O combustível usado para a fundição era a cepa de moita e com a qual se fazia o carvão. Esta encontrava-se nos montes circundantes à fábrica, muitas vezes em locais de difícil acesso. Era arrancada pelos moradores da região que faziam disto a sua profissão/ocupação, nos intervalos das suas actividades agrícolas. O transporte dos materiais era feito por carreiros com juntas de bois alugadas e depois por barco até Lisboa.
As minas de ferro que abasteciam a fábrica durante a sua existência eram, entre outras, as de Barranca, próximo de Alqueidão de Maçãs de D. Maria; as do sítio do Pinheiro, termo de Pousaflores, donde se extraiu ferro durante mais de duzentos anos; junto à Serra de Alvaiázere, no sitio do Sobral, freguesia de Maçãs de Caminho; na Rapoula, Serra de Aguda, freguesia de Avelar, e junto à Ribeira da Provença, entre Bairradas e Vale do Rio, no concelho de Figueiró dos Vinhos. O transporte da matéria-prima até à Fábrica fazia-se em moldes idênticos ao que era utilizado para o produto acabado.
As ferrarias da Foz de Alge usufruíam e aproveitavam duas energias vitais para o funcionamento das suas forjas e martelos de refino: a energia hidráulica, com o caudal da Ribeira de Alge, que mesmo no pico do Verão se mantinha com a força motriz necessária para accionar os foles das fornalhas, e cujo (grande) Açude – 80m de largura por 7m de altura – localizado a 300m para Norte, era vital para a canalização de água que fazia “mover máquinas e engenhos”; e a energia eólica, que accionava também foles de algumas fornalhas (caso faltasse a água), aproveitando os ventos dominantes de norte e que percorriam o pequeno estuário formado pela confluência da Ribeira com o Rio Zêzere.

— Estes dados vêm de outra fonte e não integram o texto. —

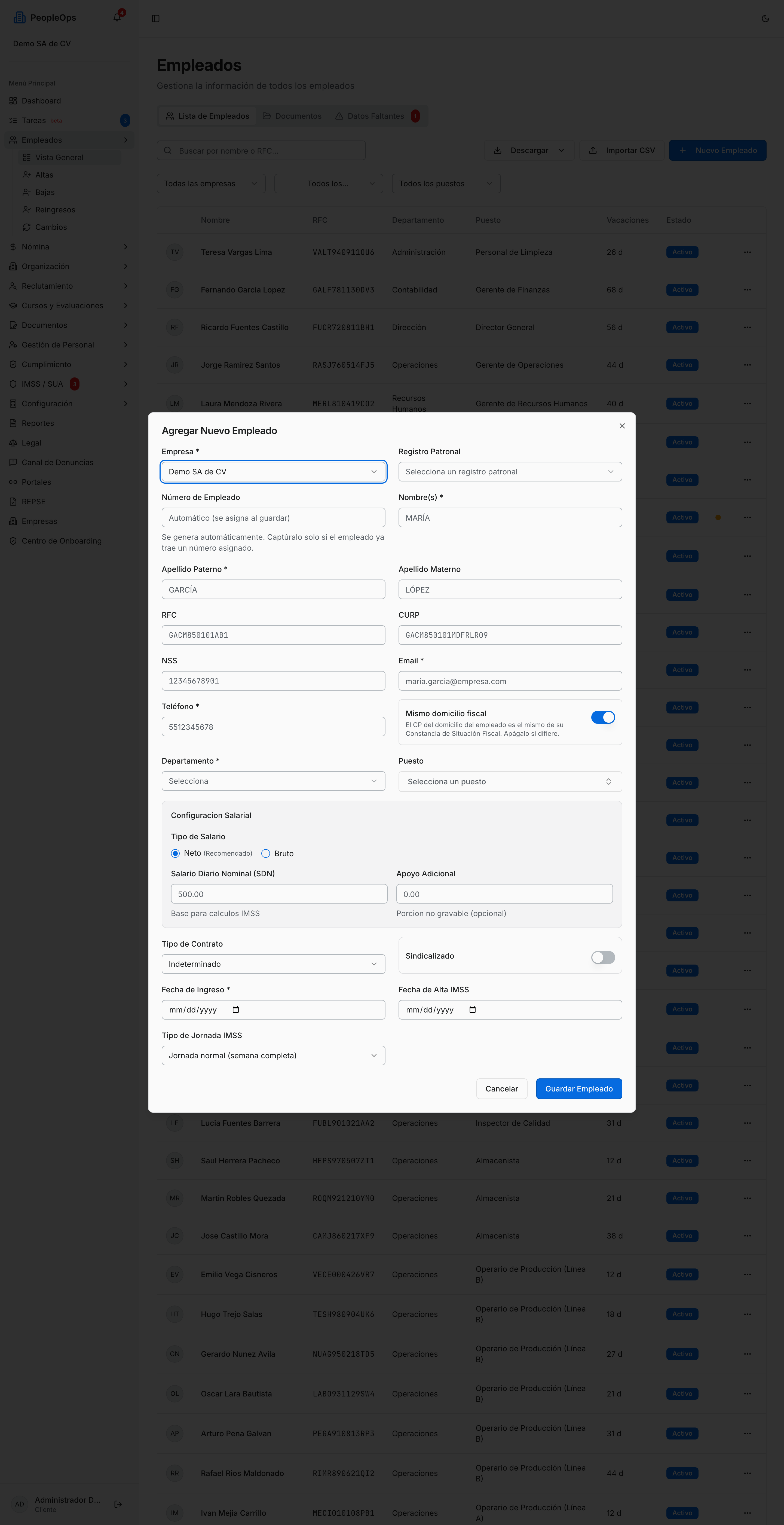Close the Agregar Nuevo Empleado dialog

tap(622, 426)
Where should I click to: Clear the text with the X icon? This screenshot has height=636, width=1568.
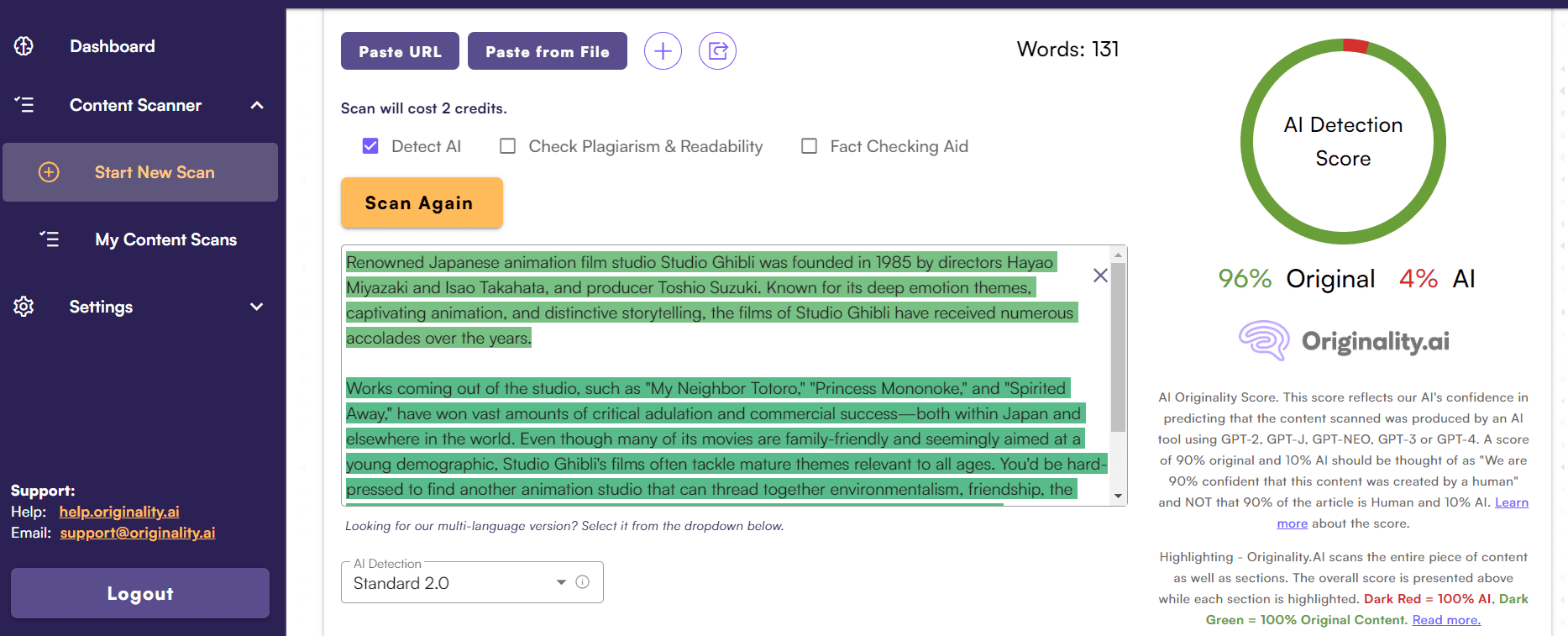pos(1099,276)
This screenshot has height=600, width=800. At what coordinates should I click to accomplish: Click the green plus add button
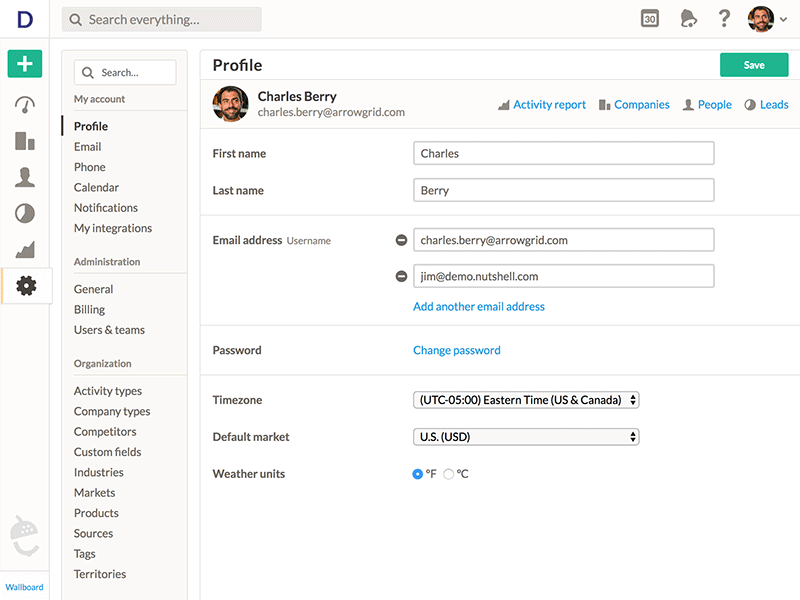[25, 64]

Mostro uma planta destas ferrarias, que elaborei com base numa antiga planta de 1804 e que actualizei com base num inventário de 1857, e que apoiada num levantamento topográfico (que realizei a parte das ruínas) e num ortofotomapa do local, dá uma ideia daquela que foi uma das mais importantes Fábricas de Ferro do Império Português.
Este artigo é em honra daquelas pedras e dos homens que as ergueram e cuja fortuna foi esquecida.
A terminar, será também justo mencionar o apoio, que os livros de Carlos Medeiros «Figueiró dos Vinhos, Terra de Sonho», e o de António Arala Pinto «O Pinhal do Rei», me deram para a elaboração do presente artigo, para além de outras fontes que consultei, entre as quais a «Monografia do concelho de Figueiró dos Vinhos».